IATI / D-Portal

http://d-portal.org/
Other
31 stars 23 forks source link

Query about missing activity file in d-portal #600

Closed andreaszenasidi closed 3 years ago

andreaszenasidi commented 3 years ago

The Center for Church-Based Development is missing an activity from d-portal. The activity file was published on the 20th of January, 2021 and it's in the registry: https://iatiregistry.org/dataset/dmru-all

There is a critical error in their file, thus it's not pulled in the Datastore. It would be great to understand why d-portal is not pulling the file.

notshi commented 3 years ago

Hi @andreaszenasidi looks like it's taking a long time to get the data from their server so it times out.

curl: (28) Operation too slow. Less than 1000 bytes/sec transferred the last 30 seconds
Warning: Transient problem: timeout Will retry in 10 seconds. 4 retries left.

Here is the full log of the errors from last night's attempt at getting the data from them. http://d-portal.org/ctrack.html#view=dash_sluglog&slug=dmru-all

andreaszenasidi commented 3 years ago

@notshi thank you for looking into this issue. I will notify the publisher.

ChrisWohlert commented 3 years ago

Hello, I am one of the developers, who create the activity file for "Center for Church-Based Development". We had an error similar to the one you describe notshi, but solved it by increasing the timeout of our database call. To solve this issue, I would like to know, if you load the file from IATI-registry, or if you just the url in IATI to retrieve the file. If you use the url, then we are hosting the file, and I could try and increase the timeout further. However, if you get file from IATI registry, I won't be able to do this, and decreasing the size of the file is only possible solution.

Could you clarify, if increasing the timeout might work? I don't know how we might increase the speed at which you retrieve the file.

notshi commented 3 years ago

Hi @ChrisWohlert thanks for getting in touch.

We retrieve the file by using curl to download from the url in IATI. In this case, the url is https://pdb.dmru.org/iati/reportDMRU

We recommend adding a cache for your file. This way, when we go to retrieve a file from your server, there shouldn't be any problems like long waiting times.

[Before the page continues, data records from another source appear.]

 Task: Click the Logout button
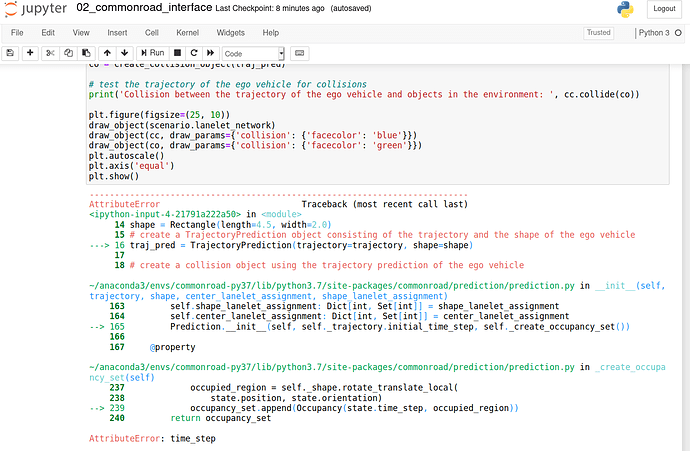click(663, 9)
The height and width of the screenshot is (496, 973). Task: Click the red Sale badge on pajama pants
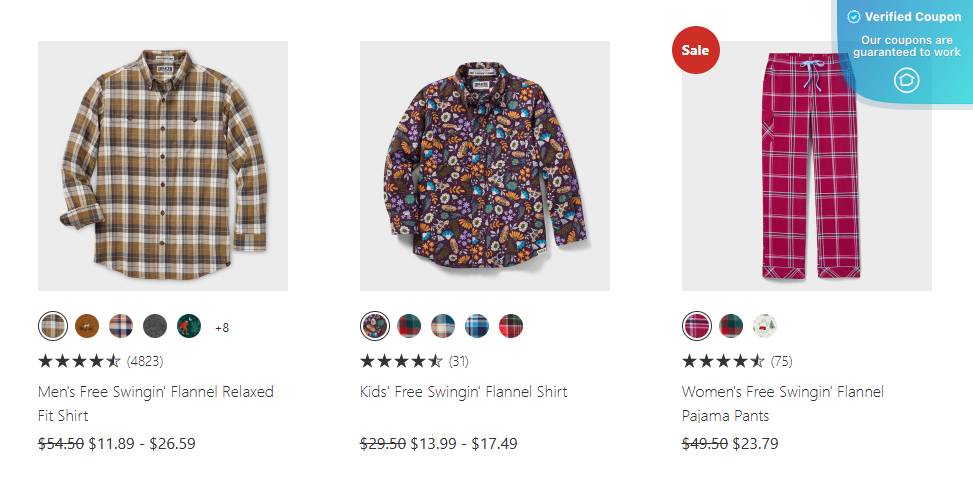click(695, 50)
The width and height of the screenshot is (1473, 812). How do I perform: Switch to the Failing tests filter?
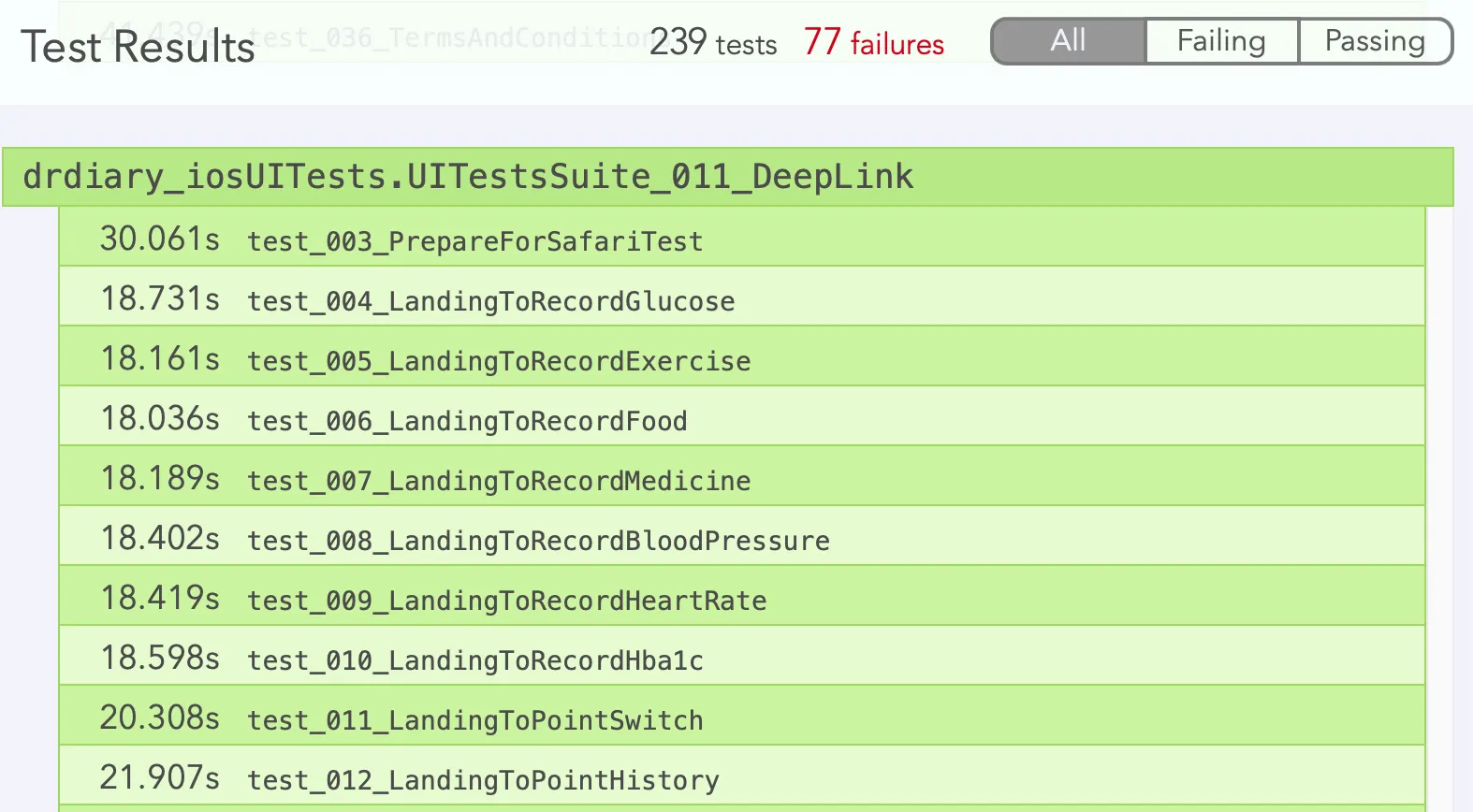[1221, 41]
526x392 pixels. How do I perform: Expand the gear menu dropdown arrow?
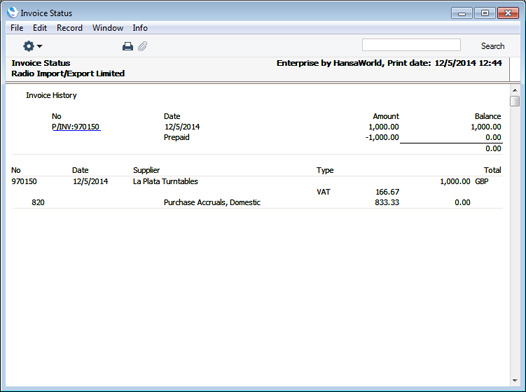tap(40, 46)
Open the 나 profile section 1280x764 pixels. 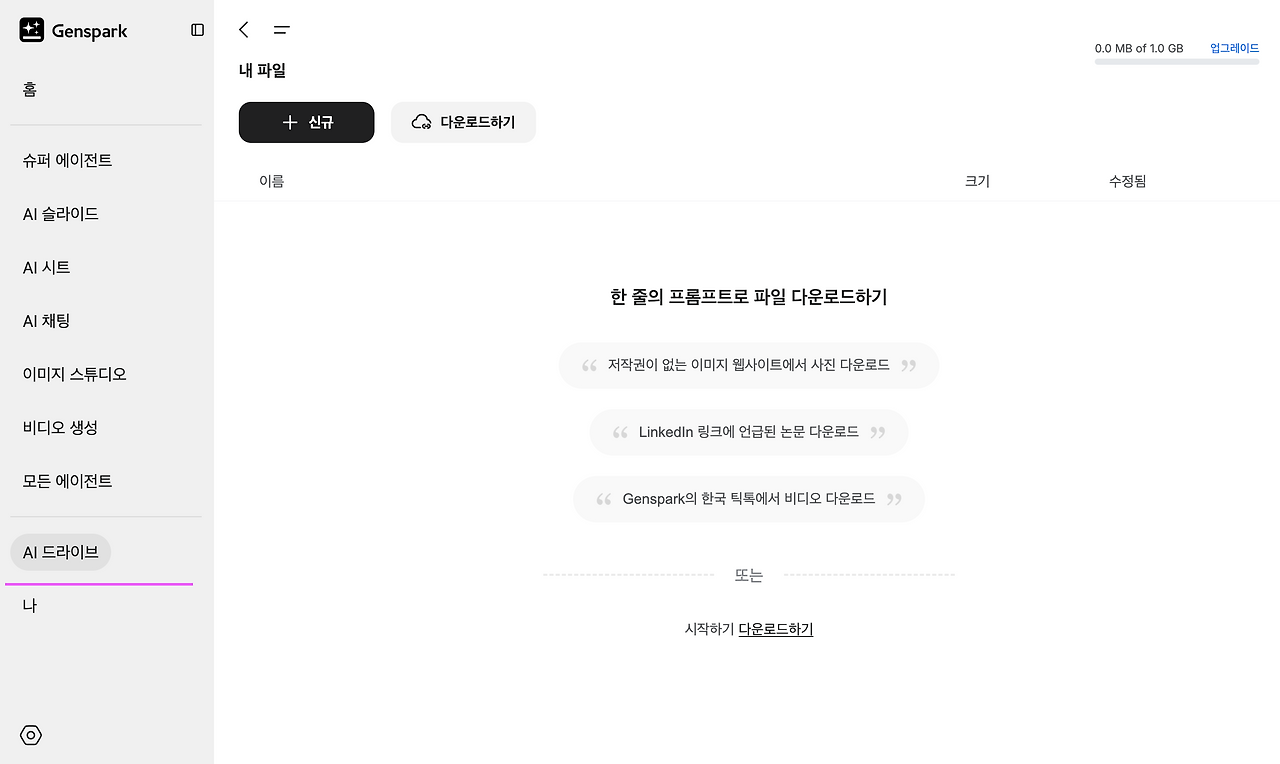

An easy way of doing this is using CloudFlare which sits on top of your site and serves up cached files on your behalf.

notshi commented 3 years ago

Hi @ChrisWohlert just checking in on how things are going.

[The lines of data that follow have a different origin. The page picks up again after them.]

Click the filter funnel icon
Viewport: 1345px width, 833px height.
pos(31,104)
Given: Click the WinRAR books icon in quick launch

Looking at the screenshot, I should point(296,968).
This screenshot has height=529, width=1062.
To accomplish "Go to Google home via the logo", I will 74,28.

@andreaszenasidi looks like the link to https://iatiregistry.org/dataset/dmru-all is re-directing to https://iatiregistry.org/dataset/cku-all and the publisher page http://iatiregistry.org/dataset/dmru-be is being redirected to https://iatiregistry.org/dataset/cku-be

Both of which are throwing up an Error 404 Not Found Dataset not found page.

andreaszenasidi commented 3 years ago

@notshi there is an open issue about this on the Registry github. It's considered high priority and Derilinx will try to get to it as soon as possible.

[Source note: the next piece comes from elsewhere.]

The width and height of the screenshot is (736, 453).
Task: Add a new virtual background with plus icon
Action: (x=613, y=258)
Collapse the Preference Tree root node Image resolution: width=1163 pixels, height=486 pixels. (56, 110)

notshi commented 3 years ago

Thanks for the update, @andreaszenasidi!

notshi commented 3 years ago

Hi @andreaszenasidi it seems the links are no longer being redirected and the logs for http://d-portal.org/ctrack.html#view=dash_sluglog&slug=dmru-all looks healthy.

Tue Mar  9 01:05:17 UTC 2021
Downloading dmru-all.xml from https://pdb.dmru.org/iati/reportDMRU

IATI XML last successfully downloaded on
Tue Mar  9 01:05:22 UTC 2021

Are the numbers on http://d-portal.org/ctrack.html?publisher=DK-CVR-12006004#view=main what you were expecting?

andreaszenasidi commented 3 years ago

@notshi These are the correct numbers that we were expecting. Many thanks for your help with this issue.